**Aufgabenbeschreibung:**
Schreiben Sie aus dem Seitentext die Passage von „Schlendert man als“ bis einschließlich „so munter sei.“ buchstabengetreu ab.

**Seitentext:**
===============

Ein Hauch Berliner Luft im kalifornischen Monterey

Heute lernt ein Großteil der Weltbevölkerung Englisch als Zweitsprache, aber was lernen englische Muttersprachler? In den 1950ern Jahren an der U.S. Army Language School ist Deutsch die zweit wichtigste Sprache in der Ausbildung. Wieso das so ist und wie es deshalb dazu kommen kann, dass jemand, der noch nie in Deutschland war, interessiert nach den neusten Schnäppchen am Kurfürstendamm fragt, das erfahren Sie in dieser Ausgabe des Amerikadienstes.

(Anmerkung: Orthographie und Interpunktion sind dem Originaltext nachempfunden. Der Wortlaut des vorliegenden Textes wurde originalgetreu dem Artikel des Amerikadienstes entnommen.)

Illustrationen

Schlendert man als Berliner gelegentlich durch das reizende Monterey in Kalifornien und gibt man sich im Gespräch mit Amerikanern als Bewohner der Stadt an der Spree zu erkennen, so kommt es vor, daß einen der Gesprächspartner lächelnd fragt, was denn zur Zeit auf dem Kurfürstendamm los sei, was es auf der Tauentzin gerade günstig zu kaufen gäbe und ob das Nachtleben von Berlin noch immer so munter sei.
Erfreut, einen ehemaligen Landsmann oder einen alten „Berlin-Amerikaner“ vor sich zu haben, fragt man, wann er denn zuletzt in Berlin gewesen sei, und erfährt zu seinem Erstaunen, daß er Berlin noch nie betreten habe. Wenn er dann auch noch anfängt Deutsch zu sprechen – und dies gar nicht schlecht – und verrät, daß er auch sonst noch nirgendwo in Deutschland war und auch auf keine deutschen Vorfahren zurückblicken kann, wird er vollends zu einem Rätsel.

===============

**Datenzeilen:**
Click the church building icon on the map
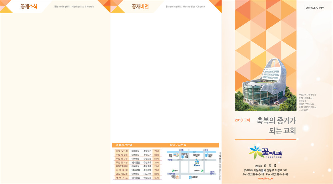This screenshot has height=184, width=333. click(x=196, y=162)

===============

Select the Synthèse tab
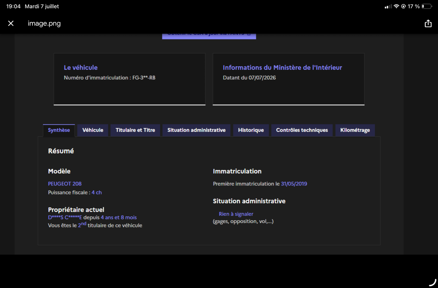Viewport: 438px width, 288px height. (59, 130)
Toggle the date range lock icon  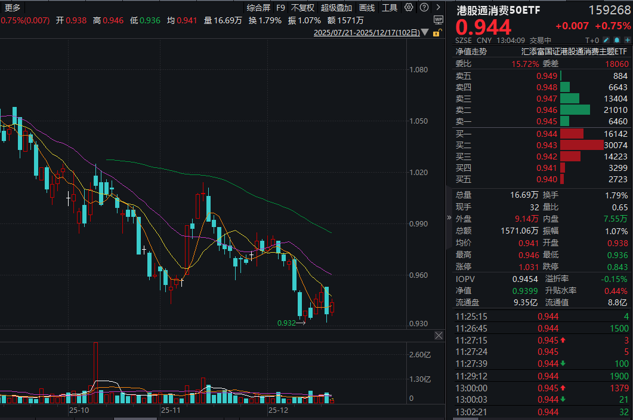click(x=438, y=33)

===============

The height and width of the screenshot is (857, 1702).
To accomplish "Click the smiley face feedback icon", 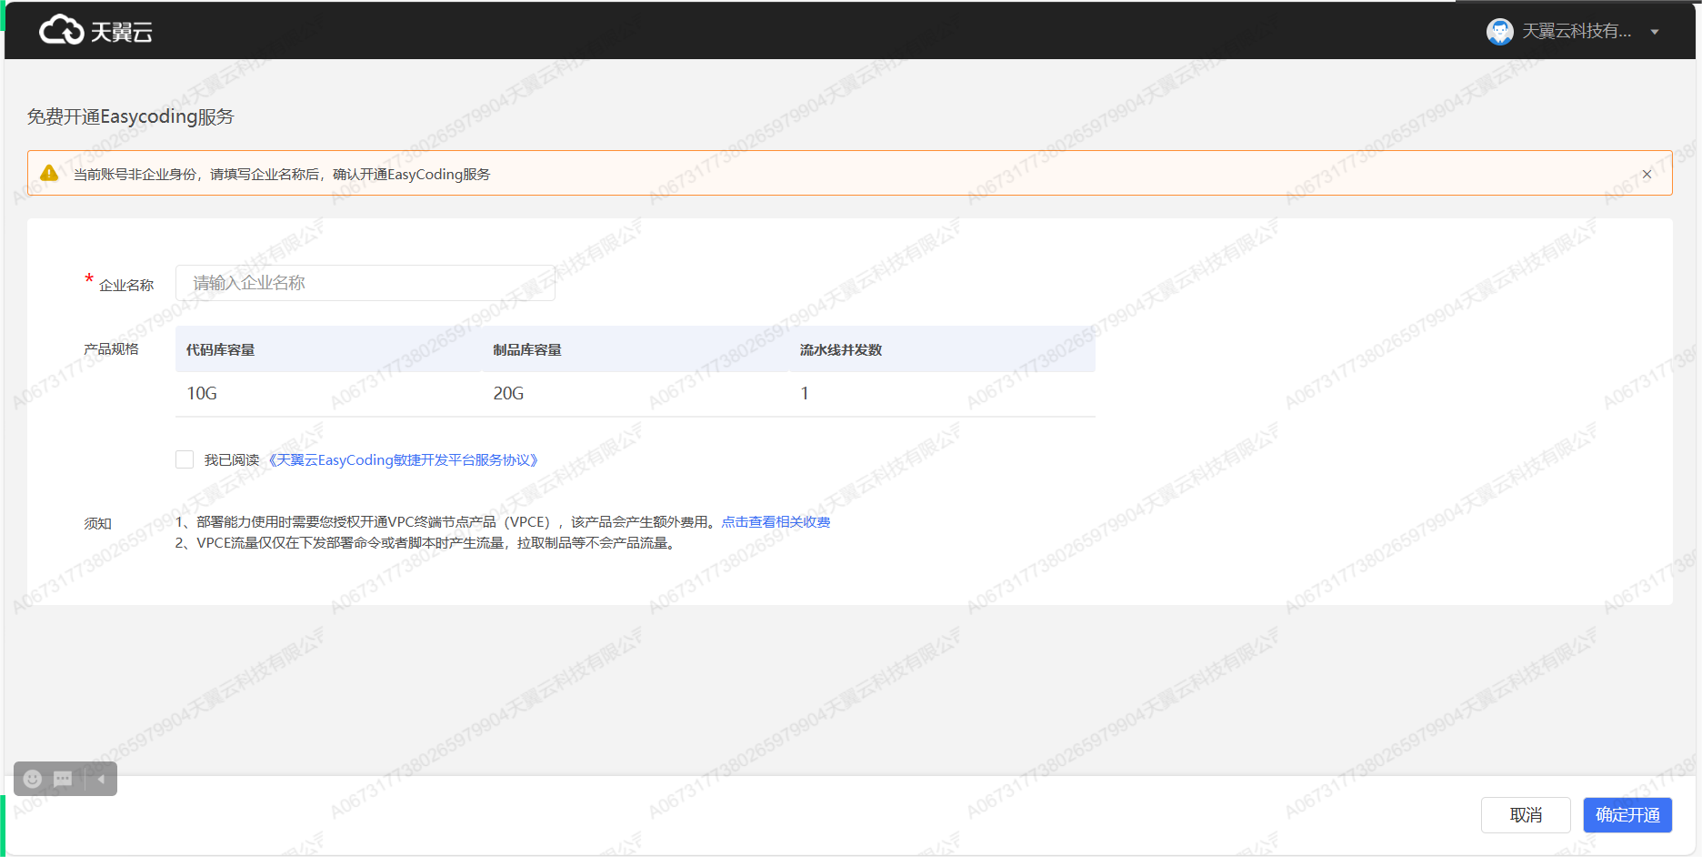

===============

**Lösung:**
Schlendert man als Berliner gelegentlich durch das reizende Monterey in Kalifornien und gibt man sich im Gespräch mit Amerikanern als Bewohner der Stadt an der Spree zu erkennen, so kommt es vor, daß einen der Gesprächspartner lächelnd fragt, was denn zur Zeit auf dem Kurfürstendamm los sei, was es auf der Tauentzin gerade günstig zu kaufen gäbe und ob das Nachtleben von Berlin noch immer so munter sei.